Bentley is “in a rush” to build an electric car, but the technology to do it credibly won’t exist until at least 2025, according to boss Adrian Hallmark.
Speaking at the Goodwood Festival of Speed Hallmark highlighted customer survey data that shows Bentley owners or aspiring buyers are 30% more inclined to own an EV than for any other super-luxury brand, plus customer clinic data from a concept that showed its desirability would rise by 30% if it were a pure EV.
“Let me be clear - I am in a rush to build an electric Bentley,” said Hallmark. “As a brand we should be at the forefront, and it is clear that there is absolute demand from certain customers for it - including a new target group of customers who want it, not just to comply with regulations but because it is desirable to them.
“But the issue is whether we can build a car that meets our values - and today we cannot. The conundrum is getting enough battery power density, getting the battery control modules as efficient as possible and then creating a car that delivers the required aero, rolling resistance and other parameters to be as efficient as possible.

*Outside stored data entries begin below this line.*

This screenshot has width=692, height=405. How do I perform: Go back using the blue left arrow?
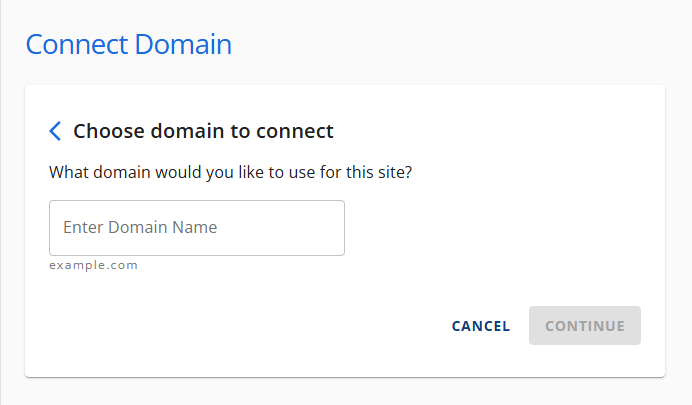coord(56,131)
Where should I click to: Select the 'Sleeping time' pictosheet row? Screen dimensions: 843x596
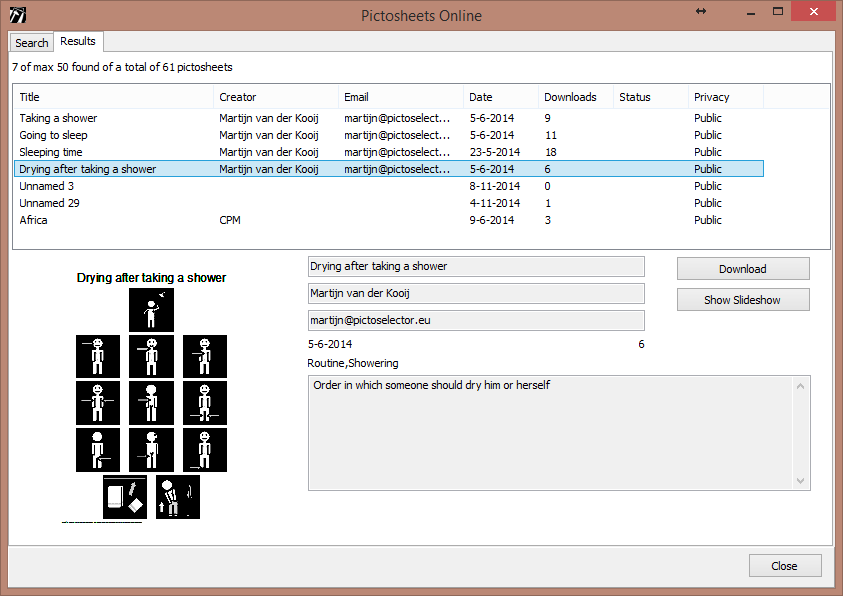51,152

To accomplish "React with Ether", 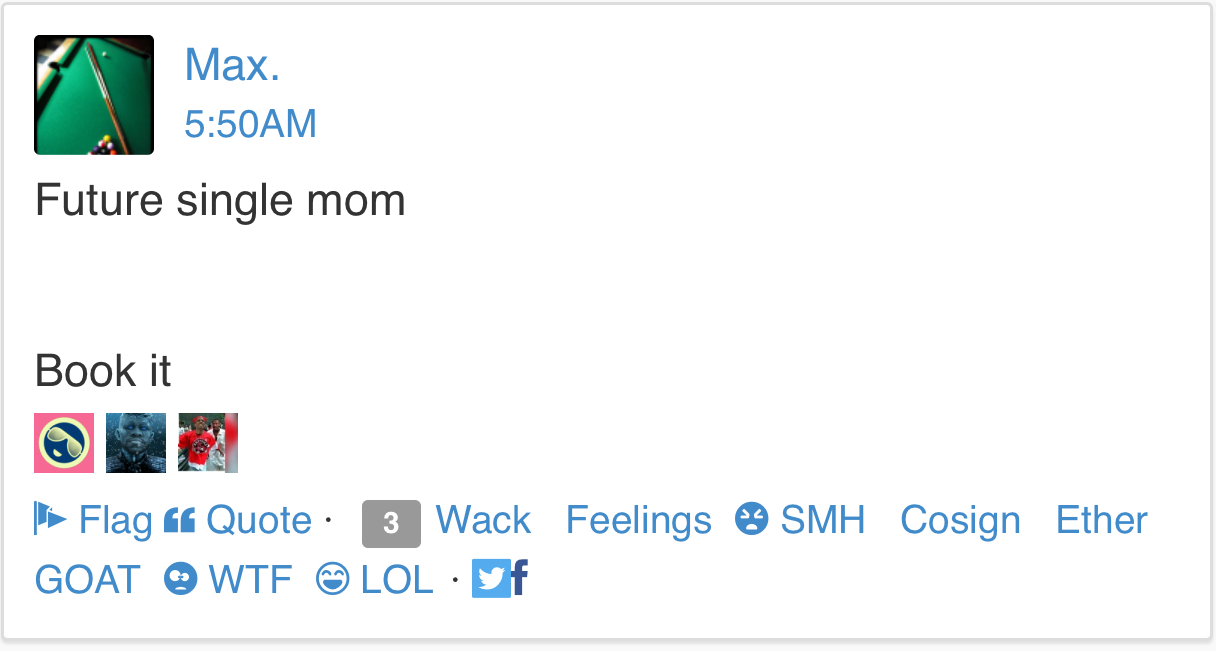I will (1102, 520).
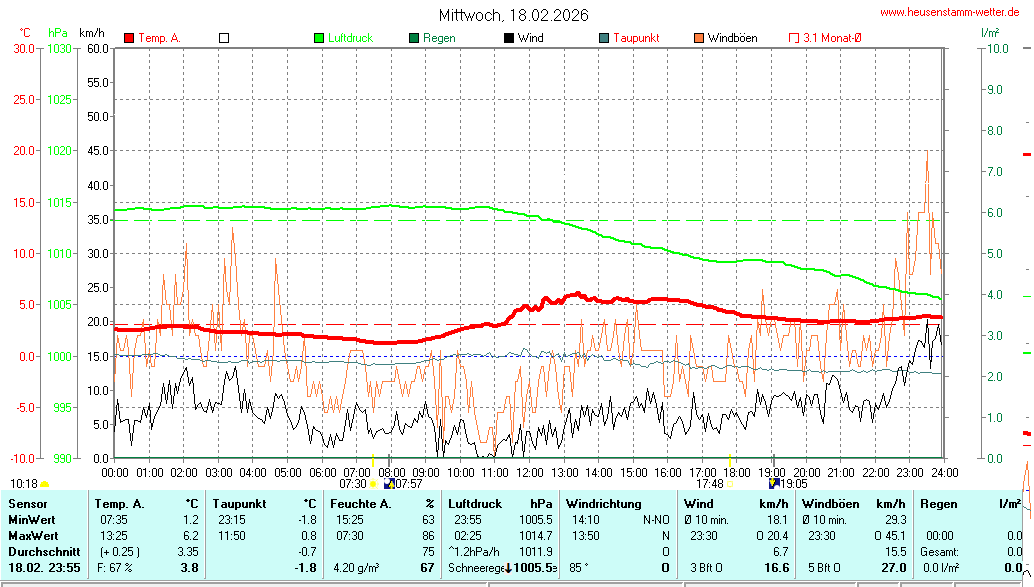
Task: Click the 3.1 Monat-Ø legend bracket
Action: click(x=795, y=38)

“Today, with the technology available, it would be like buying a battery that could only power a light bulb to half its capacity. A battery that was the right size to fit a Bentley wouldn’t give the range required, a battery that gave the range required would make the car too heavy and so on - the equation doesn’t work whichever way you flex it.
“We are wrestling with multiple dimensions and it is my belief - and it is an informed estimate not a defined goal - that we will have the capability of building a car with the high performance and high range capabilities that our customers expect by around 2025.”
Hallmark indicated that a real-world range of 400 miles was a minimum for an electric Bentley, the same as typically available on a tank of fuel for today’s cars. However he also cautioned that solid state battery technology - seen as the next leap forward in battery capability in terms of range, was at least five to 10 years away from being industrialised.
“Even solid state prototypes are two to three years away, and the first production is likely to be around 20 times the cost of an internal combustion engine, which would add a huge amount of cost,” he said.
Hallmark said there was a need for an improved charging infrastructure to entice his customers to buy electric cars, highlighting the Ionity network’s progress, which VW Group is a part owner of along with several other car manufacturers. It is expected to have installed as many chargers in Europe as there are in the Tesla Supercharger network by the end of this year.